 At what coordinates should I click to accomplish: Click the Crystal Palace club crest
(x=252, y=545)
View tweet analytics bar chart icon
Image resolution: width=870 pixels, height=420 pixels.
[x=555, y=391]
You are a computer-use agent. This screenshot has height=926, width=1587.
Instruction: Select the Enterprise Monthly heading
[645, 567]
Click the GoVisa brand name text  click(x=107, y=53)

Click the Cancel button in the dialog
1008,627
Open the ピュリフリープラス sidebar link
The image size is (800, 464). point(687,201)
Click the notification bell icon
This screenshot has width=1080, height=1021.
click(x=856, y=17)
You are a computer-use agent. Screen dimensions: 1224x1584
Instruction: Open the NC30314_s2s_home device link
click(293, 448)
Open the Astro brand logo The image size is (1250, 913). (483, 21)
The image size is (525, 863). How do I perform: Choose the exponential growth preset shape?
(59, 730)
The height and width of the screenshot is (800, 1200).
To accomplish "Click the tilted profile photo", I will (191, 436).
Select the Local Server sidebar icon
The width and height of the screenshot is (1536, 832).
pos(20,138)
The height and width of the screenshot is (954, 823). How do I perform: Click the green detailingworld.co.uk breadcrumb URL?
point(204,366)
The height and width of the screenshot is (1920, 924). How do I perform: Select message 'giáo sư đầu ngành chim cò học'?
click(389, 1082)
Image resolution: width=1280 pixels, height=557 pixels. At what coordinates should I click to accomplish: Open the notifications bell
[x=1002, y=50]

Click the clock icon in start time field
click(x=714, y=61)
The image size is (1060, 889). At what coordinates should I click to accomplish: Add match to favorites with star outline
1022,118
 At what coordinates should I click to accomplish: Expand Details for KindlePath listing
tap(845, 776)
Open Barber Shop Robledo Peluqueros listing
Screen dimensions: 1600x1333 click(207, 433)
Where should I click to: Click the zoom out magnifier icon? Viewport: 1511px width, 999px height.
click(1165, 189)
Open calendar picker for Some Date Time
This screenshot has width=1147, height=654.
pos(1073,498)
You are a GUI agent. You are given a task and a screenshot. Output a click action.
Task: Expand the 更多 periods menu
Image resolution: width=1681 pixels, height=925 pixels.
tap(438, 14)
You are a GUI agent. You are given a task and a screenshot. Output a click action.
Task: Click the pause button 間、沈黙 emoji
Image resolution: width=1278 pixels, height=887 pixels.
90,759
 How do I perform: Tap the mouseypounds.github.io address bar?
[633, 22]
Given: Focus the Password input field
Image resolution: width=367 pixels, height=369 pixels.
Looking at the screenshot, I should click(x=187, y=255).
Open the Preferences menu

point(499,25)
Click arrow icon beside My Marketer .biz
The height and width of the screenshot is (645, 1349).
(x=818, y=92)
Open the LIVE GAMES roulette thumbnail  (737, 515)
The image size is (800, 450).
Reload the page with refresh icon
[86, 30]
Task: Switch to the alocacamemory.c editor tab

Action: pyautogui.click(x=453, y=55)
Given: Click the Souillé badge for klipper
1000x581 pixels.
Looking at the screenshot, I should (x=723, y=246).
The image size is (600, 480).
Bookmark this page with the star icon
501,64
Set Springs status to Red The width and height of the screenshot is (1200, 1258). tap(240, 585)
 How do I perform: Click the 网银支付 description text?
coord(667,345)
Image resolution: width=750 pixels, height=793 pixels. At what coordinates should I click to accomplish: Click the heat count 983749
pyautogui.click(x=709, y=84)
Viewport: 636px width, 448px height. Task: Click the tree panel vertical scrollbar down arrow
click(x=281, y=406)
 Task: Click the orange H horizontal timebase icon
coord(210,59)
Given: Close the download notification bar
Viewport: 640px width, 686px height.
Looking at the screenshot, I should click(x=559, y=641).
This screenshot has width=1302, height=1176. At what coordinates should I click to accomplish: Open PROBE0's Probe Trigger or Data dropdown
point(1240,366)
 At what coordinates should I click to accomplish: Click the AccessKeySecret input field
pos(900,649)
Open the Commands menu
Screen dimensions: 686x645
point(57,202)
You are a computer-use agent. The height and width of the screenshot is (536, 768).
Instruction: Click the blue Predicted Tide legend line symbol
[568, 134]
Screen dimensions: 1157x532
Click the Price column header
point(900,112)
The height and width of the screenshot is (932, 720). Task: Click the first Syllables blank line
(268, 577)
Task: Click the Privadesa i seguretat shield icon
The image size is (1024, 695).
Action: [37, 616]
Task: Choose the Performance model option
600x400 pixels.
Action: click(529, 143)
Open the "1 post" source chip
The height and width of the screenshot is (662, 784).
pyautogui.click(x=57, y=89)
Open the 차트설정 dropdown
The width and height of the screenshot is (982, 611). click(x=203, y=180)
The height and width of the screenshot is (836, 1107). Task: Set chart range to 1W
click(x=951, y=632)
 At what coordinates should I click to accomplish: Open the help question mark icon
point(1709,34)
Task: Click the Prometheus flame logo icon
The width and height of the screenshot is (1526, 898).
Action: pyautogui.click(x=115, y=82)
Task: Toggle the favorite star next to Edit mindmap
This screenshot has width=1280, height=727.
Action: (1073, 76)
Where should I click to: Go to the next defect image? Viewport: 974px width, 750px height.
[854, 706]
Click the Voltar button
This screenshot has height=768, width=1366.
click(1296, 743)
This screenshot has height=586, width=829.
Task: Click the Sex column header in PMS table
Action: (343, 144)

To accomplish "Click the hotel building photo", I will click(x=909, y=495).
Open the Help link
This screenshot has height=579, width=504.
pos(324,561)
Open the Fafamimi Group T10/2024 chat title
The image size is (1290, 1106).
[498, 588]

[Problem description]
Write out every record exactly as it appears above.

[Exercise solution]
 At what coordinates should I click to accomplish: Click the Crystal Palace club crest
(x=252, y=545)
View tweet analytics bar chart icon
Image resolution: width=870 pixels, height=420 pixels.
[x=555, y=391]
You are a computer-use agent. This screenshot has height=926, width=1587.
Instruction: Select the Enterprise Monthly heading
[645, 567]
Click the GoVisa brand name text  click(x=107, y=53)

Click the Cancel button in the dialog
1008,627
Open the ピュリフリープラス sidebar link
The image size is (800, 464). point(687,201)
Click the notification bell icon
This screenshot has width=1080, height=1021.
click(x=856, y=17)
You are a computer-use agent. Screen dimensions: 1224x1584
Instruction: Open the NC30314_s2s_home device link
click(293, 448)
Open the Astro brand logo The image size is (1250, 913). (483, 21)
The image size is (525, 863). How do I perform: Choose the exponential growth preset shape?
(59, 730)
The height and width of the screenshot is (800, 1200).
To accomplish "Click the tilted profile photo", I will (191, 436).
Select the Local Server sidebar icon
The width and height of the screenshot is (1536, 832).
pos(20,138)
The height and width of the screenshot is (954, 823). How do I perform: Click the green detailingworld.co.uk breadcrumb URL?
point(204,366)
The height and width of the screenshot is (1920, 924). How do I perform: Select message 'giáo sư đầu ngành chim cò học'?
click(389, 1082)
Image resolution: width=1280 pixels, height=557 pixels. At what coordinates should I click to accomplish: Open the notifications bell
[x=1002, y=50]

Click the clock icon in start time field
click(x=714, y=61)
The image size is (1060, 889). At what coordinates should I click to accomplish: Add match to favorites with star outline
1022,118
 At what coordinates should I click to accomplish: Expand Details for KindlePath listing
tap(845, 776)
Open Barber Shop Robledo Peluqueros listing
Screen dimensions: 1600x1333 click(207, 433)
Where should I click to: Click the zoom out magnifier icon? Viewport: 1511px width, 999px height.
click(1165, 189)
Open calendar picker for Some Date Time
This screenshot has width=1147, height=654.
pos(1073,498)
You are a GUI agent. You are given a task and a screenshot. Output a click action.
Task: Expand the 更多 periods menu
Image resolution: width=1681 pixels, height=925 pixels.
tap(438, 14)
You are a GUI agent. You are given a task and a screenshot. Output a click action.
Task: Click the pause button 間、沈黙 emoji
Image resolution: width=1278 pixels, height=887 pixels.
90,759
 How do I perform: Tap the mouseypounds.github.io address bar?
[633, 22]
Given: Focus the Password input field
Image resolution: width=367 pixels, height=369 pixels.
Looking at the screenshot, I should click(x=187, y=255).
Open the Preferences menu

point(499,25)
Click arrow icon beside My Marketer .biz
The height and width of the screenshot is (645, 1349).
(x=818, y=92)
Open the LIVE GAMES roulette thumbnail  (737, 515)
The image size is (800, 450).
Reload the page with refresh icon
[86, 30]
Task: Switch to the alocacamemory.c editor tab

Action: pyautogui.click(x=453, y=55)
Given: Click the Souillé badge for klipper
1000x581 pixels.
Looking at the screenshot, I should (x=723, y=246).
The image size is (600, 480).
Bookmark this page with the star icon
501,64
Set Springs status to Red The width and height of the screenshot is (1200, 1258). tap(240, 585)
 How do I perform: Click the 网银支付 description text?
coord(667,345)
Image resolution: width=750 pixels, height=793 pixels. At what coordinates should I click to accomplish: Click the heat count 983749
pyautogui.click(x=709, y=84)
Viewport: 636px width, 448px height. Task: Click the tree panel vertical scrollbar down arrow
click(x=281, y=406)
 Task: Click the orange H horizontal timebase icon
coord(210,59)
Given: Close the download notification bar
Viewport: 640px width, 686px height.
Looking at the screenshot, I should click(x=559, y=641).
This screenshot has width=1302, height=1176. At what coordinates should I click to accomplish: Open PROBE0's Probe Trigger or Data dropdown
point(1240,366)
 At what coordinates should I click to accomplish: Click the AccessKeySecret input field
pos(900,649)
Open the Commands menu
Screen dimensions: 686x645
point(57,202)
You are a computer-use agent. The height and width of the screenshot is (536, 768).
Instruction: Click the blue Predicted Tide legend line symbol
[568, 134]
Screen dimensions: 1157x532
Click the Price column header
point(900,112)
The height and width of the screenshot is (932, 720). Task: Click the first Syllables blank line
(268, 577)
Task: Click the Privadesa i seguretat shield icon
The image size is (1024, 695).
Action: [37, 616]
Task: Choose the Performance model option
600x400 pixels.
Action: click(529, 143)
Open the "1 post" source chip
The height and width of the screenshot is (662, 784).
pyautogui.click(x=57, y=89)
Open the 차트설정 dropdown
The width and height of the screenshot is (982, 611). click(x=203, y=180)
The height and width of the screenshot is (836, 1107). Task: Set chart range to 1W
click(x=951, y=632)
 At what coordinates should I click to accomplish: Open the help question mark icon
point(1709,34)
Task: Click the Prometheus flame logo icon
The width and height of the screenshot is (1526, 898).
Action: pyautogui.click(x=115, y=82)
Task: Toggle the favorite star next to Edit mindmap
This screenshot has width=1280, height=727.
Action: (1073, 76)
Where should I click to: Go to the next defect image? Viewport: 974px width, 750px height.
[854, 706]
Click the Voltar button
This screenshot has height=768, width=1366.
click(1296, 743)
This screenshot has height=586, width=829.
Task: Click the Sex column header in PMS table
Action: (343, 144)

To accomplish "Click the hotel building photo", I will click(x=909, y=495).
Open the Help link
This screenshot has height=579, width=504.
pos(324,561)
Open the Fafamimi Group T10/2024 chat title
The image size is (1290, 1106).
[498, 588]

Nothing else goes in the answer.